Sql-server – Correlated Subquery Versus Non-Correlated Subquery

sql serversubquery

There are three tables that may be used by a business to keep track of the absent days of its employees. It's from a collection of SQL puzzles by Joe Celko. The reader is tasked with concocting a DELETE statement to remove those employees who have accrued 40 or more absent days. And for that purpose we use a subquery. The one proposed by the author is this:

DELETE FROM Personnel
WHERE emp_id = (SELECT A1.emp_id
FROM Absenteeism AS A1
WHERE A1.emp_id = Personnel.emp_id
GROUP BY A1.emp_id
HAVING SUM(severity_points) >= 40);

And my question is, why go for a correlated one?
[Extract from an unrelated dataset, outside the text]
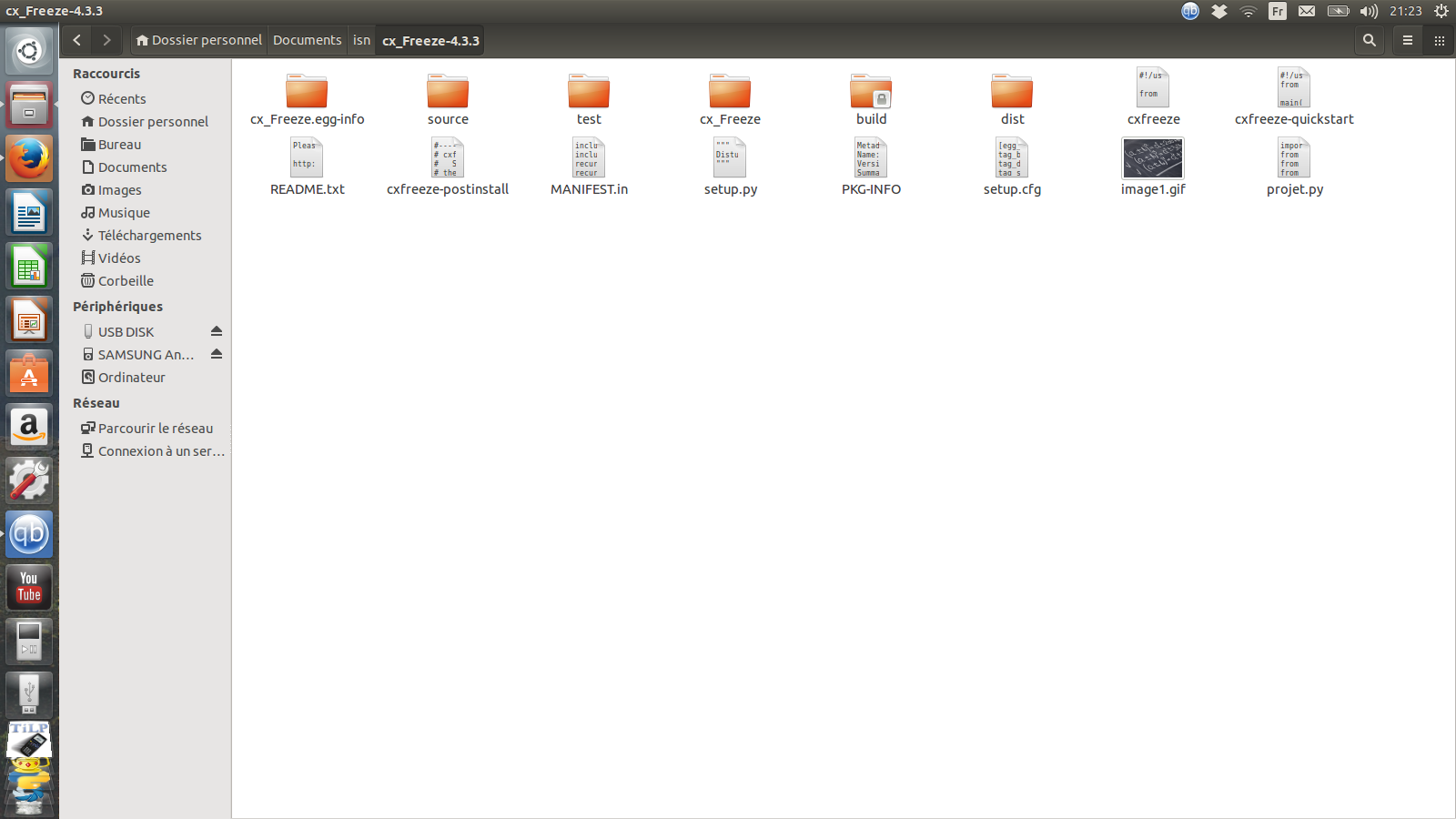Jump to the isn folder breadcrumb
The height and width of the screenshot is (819, 1456).
pyautogui.click(x=361, y=40)
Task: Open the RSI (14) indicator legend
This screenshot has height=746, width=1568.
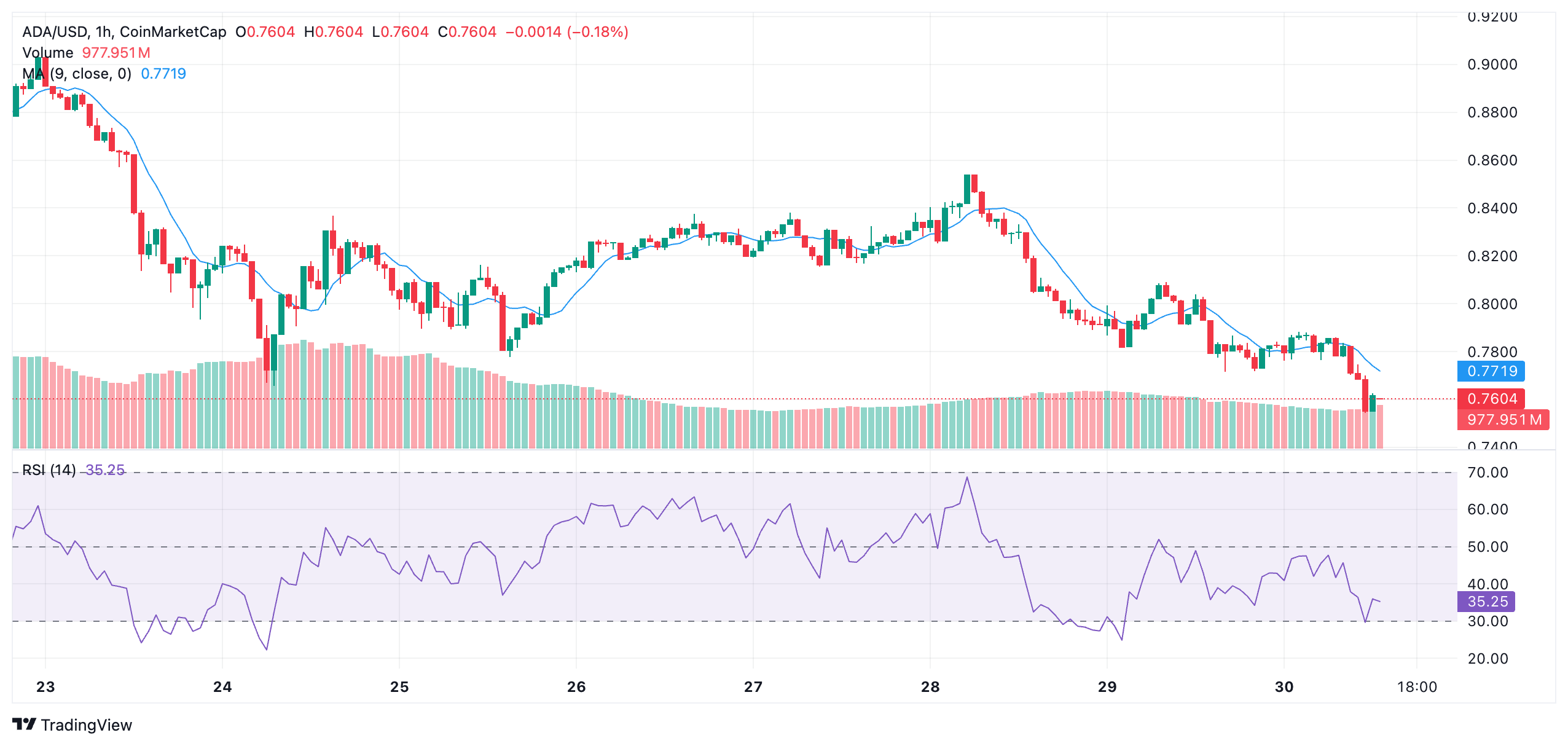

Isn't it just more efficient to run something like one below?

DELETE FROM Personnel
WHERE emp_id =
(SELECT emp_id FROM Absenteeism
GROUP BY emp_id
HAVING SUM(severity_points) >= 40)

Thank you!

Best Answer

The non-correlated version you proposed will fail if the subquery returns more than one row (which it likely will). You should use IN rather than = here. The purpose of Celko's correlation is to make sure only zero or one rows is returned from the subquery (because it matches and groups on emp_id).

Also, don't forget to alias the table inside the subquery and explicitly reference the alias. Since both tables (Personnel and Absenteeism) have an emp_id column, you want to be very clear where you are referring to which table.

This is more of a "best practice" for readability, but can also prevent logical issues and mistakes in queries. For instance, this query would delete every row in the table:

DELETE FROM Personnel WHERE emp_id IN (SELECT emp_id);

Of course, this may seen like a contrived example, but it happens: sql server 2008 management studio not checking the syntax of my query

So here's the updated query:

DELETE FROM Personnel
WHERE emp_id IN
(SELECT a.emp_id FROM Absenteeism a
GROUP BY a.emp_id
HAVING SUM(a.severity_points) >= 40)

Given those changes: you're right that the correlation isn't strictly necessary in this case.

Logically, it seems like the correlated version might be more efficient, especially if there are lots and lots of rows in the Absenteeism table that don't have a match in the Personnel table (because the unbounded subquery might read more data).

But one would have to test to be sure. The query optimizer can take the declarative query you've written and do many different things with it.